== EXERCÍCIO BREVE A ==
Reescreva de forma mais concisa o parágrafo do texto para leitura iniciado por "Particularmente esta função", preservando seus fatos principais.

Particularmente esta função
recapituladora assumida pela Maçonaria tradicional faz pensar que ela
subsistirá até a consumação do ciclo, o que, por outro lado, e como assinala um
autor maçom, "... está expresso simbolicamente pela fórmula ritual segundo
a qual a Loja de São João está no vale de Josafá", que, acrescentamos, é
onde simbolicamente terá lugar o que no Cristianismo se denomina o "Juízo
Final". "No mesmo sentido, também se diz que a Loja maçônica
permanece"... "na mais alta das montanhas e no mais profundo dos
vales", aludindo com isso ao começo do ciclo (quando o Paraíso se
encontrava no topo da montanha do Purgatório) e ao seu final (quando a Verdade
do conhecimento, representada pelo estado edénico, "fechando-se" em
si mesma, se fez invisível à maioria dos homens, ocultando-se no "mundo
subterrâneo"). Há que se dizer, para completar esta simbologia cíclica,
que o vale corresponde à caverna, que por estar no interior da montanha se
situa por sobre um mesmo eixo que conecta a cúspide de uma com a base da outra,
unindo desta maneira o mais "alto" (ou princípio) com o mais
"baixo" (ou final).

== DADOS FORNECIDOS ==
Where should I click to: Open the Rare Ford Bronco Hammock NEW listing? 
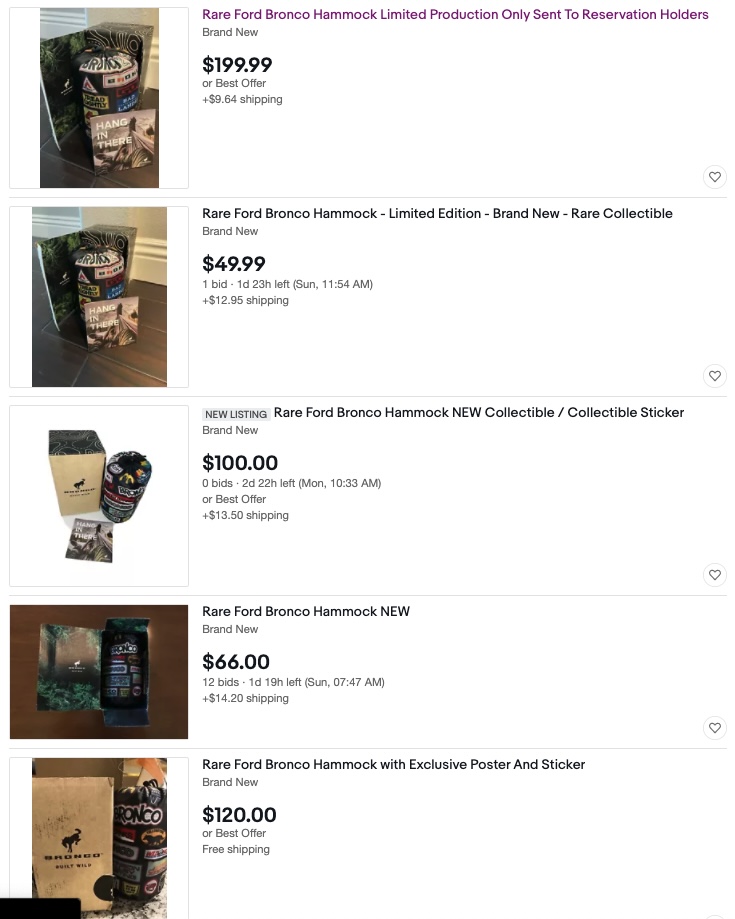coord(306,612)
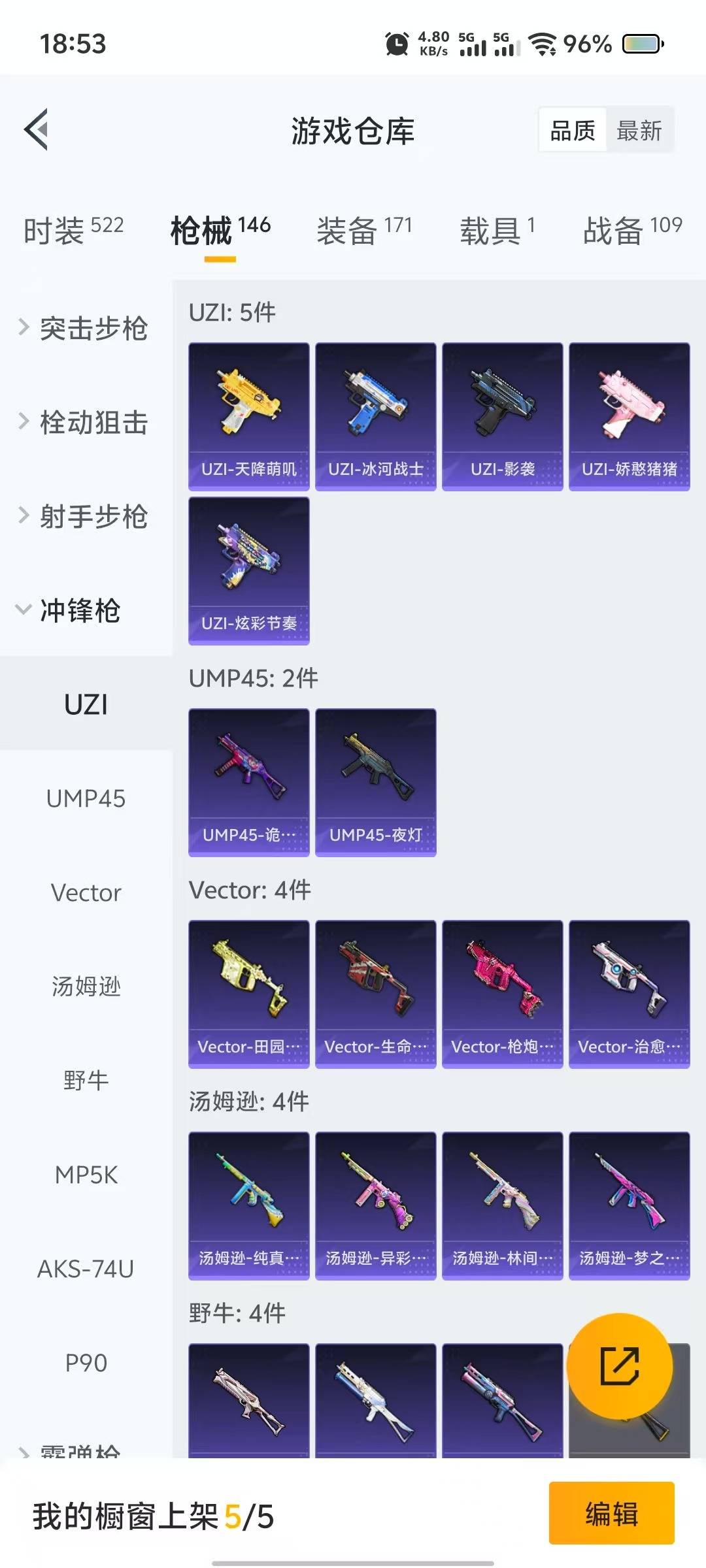Jump to MP5K in the side list
This screenshot has width=706, height=1568.
click(86, 1175)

== EXERCÍCIO BREVE B ==
Reapresente em forma de lista numerada todas as linhas dos dados fornecidos acima, omitindo as linhas em branco e deixando as imagens fora da resposta.

== RESPOSTA CORRETA A ==
A função recapituladora da Maçonaria tradicional sugere que ela subsistirá até a consumação do ciclo. Isso se expressa simbolicamente na fórmula ritual segundo a qual a Loja de São João está no vale de Josafá, onde simbolicamente terá lugar o que o Cristianismo denomina "Juízo Final". Diz-se também que a Loja permanece "na mais alta das montanhas e no mais profundo dos vales". Isso alude ao começo do ciclo, quando o Paraíso estava no topo da montanha do Purgatório. Alude também ao seu final, quando a Verdade do conhecimento, representada pelo estado edénico, se fez invisível à maioria dos homens, ocultando-se no "mundo subterrâneo". O vale corresponde à caverna, situada no interior da montanha. Ambos estão sobre um mesmo eixo, que une o mais "alto" (ou princípio) ao mais "baixo" (ou final).

== RESPOSTA CORRETA B ==
1. Where should I click to: Open the Rare Ford Bronco Hammock NEW listing? 
2. coord(306,612)
3. Jump to MP5K in the side list
4. This screenshot has width=706, height=1568.
5. click(86, 1175)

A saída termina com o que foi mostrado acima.